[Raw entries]
+-------+

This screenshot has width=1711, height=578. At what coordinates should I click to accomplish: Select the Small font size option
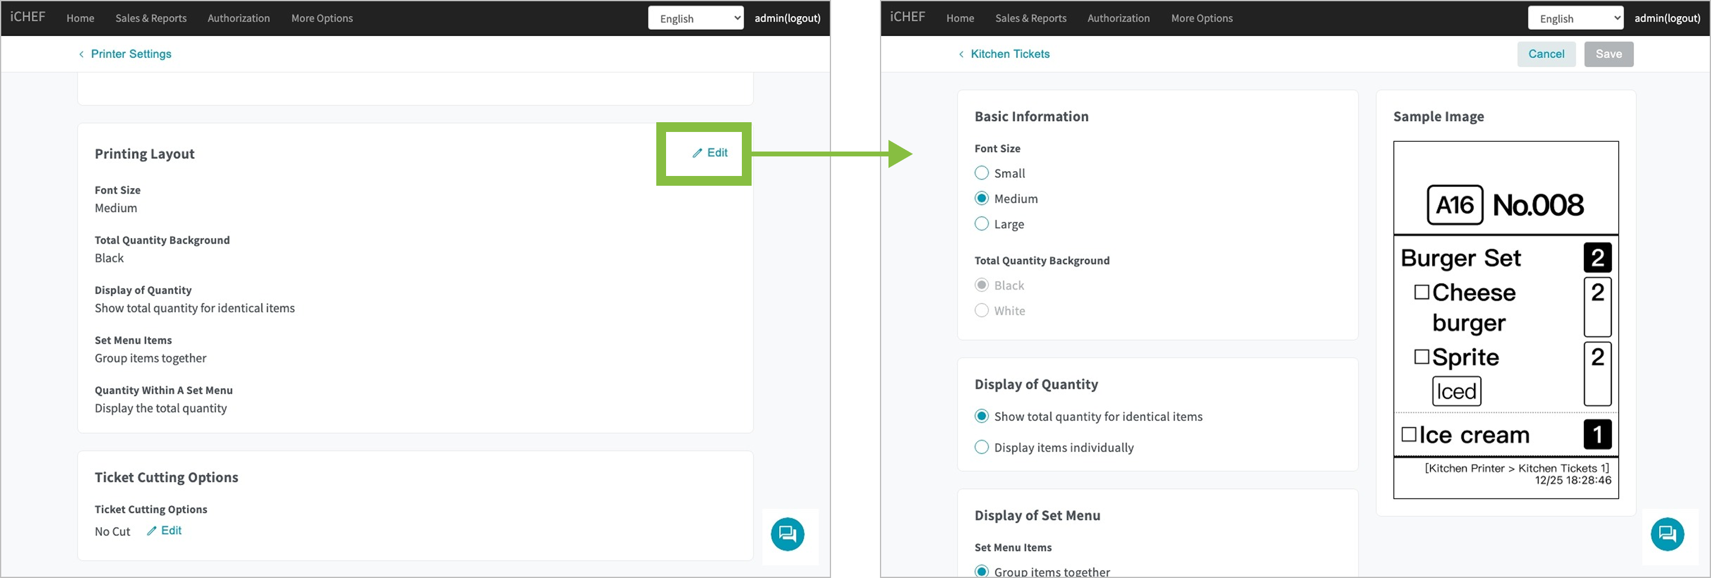(982, 173)
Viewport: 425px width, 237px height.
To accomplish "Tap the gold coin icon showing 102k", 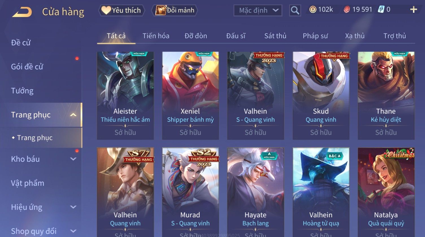I will click(313, 10).
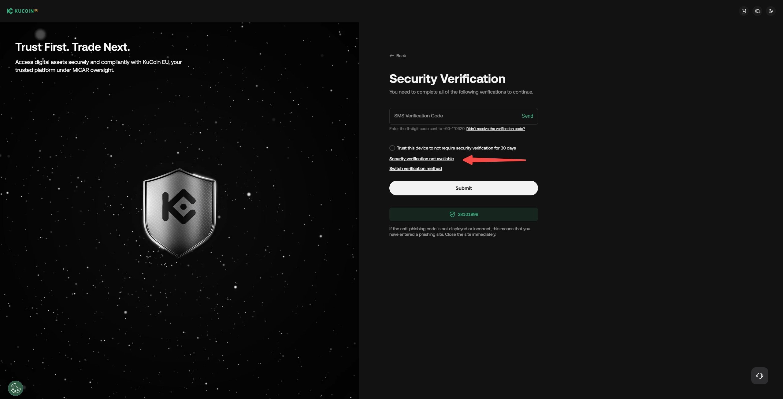Focus the SMS Verification Code field
783x399 pixels.
(x=453, y=116)
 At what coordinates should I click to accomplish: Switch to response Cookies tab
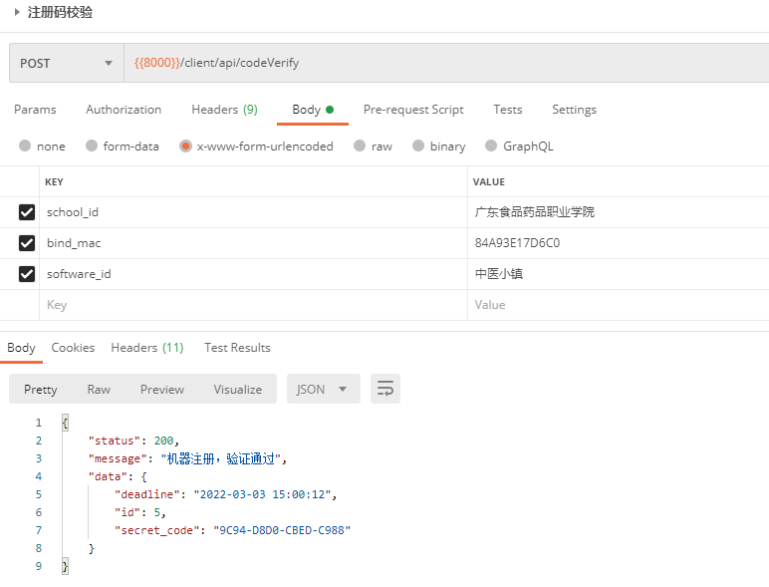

+-------+

**TO BE DONE**
Gather every line in the entries above that contains the word "what", copying each one in full.

**OUTPUT OF THE TASK**
This screenshot has width=1711, height=578. At what coordinates should I click to accomplish: Select the Small font size option
 At what coordinates should I click to accomplish: Switch to response Cookies tab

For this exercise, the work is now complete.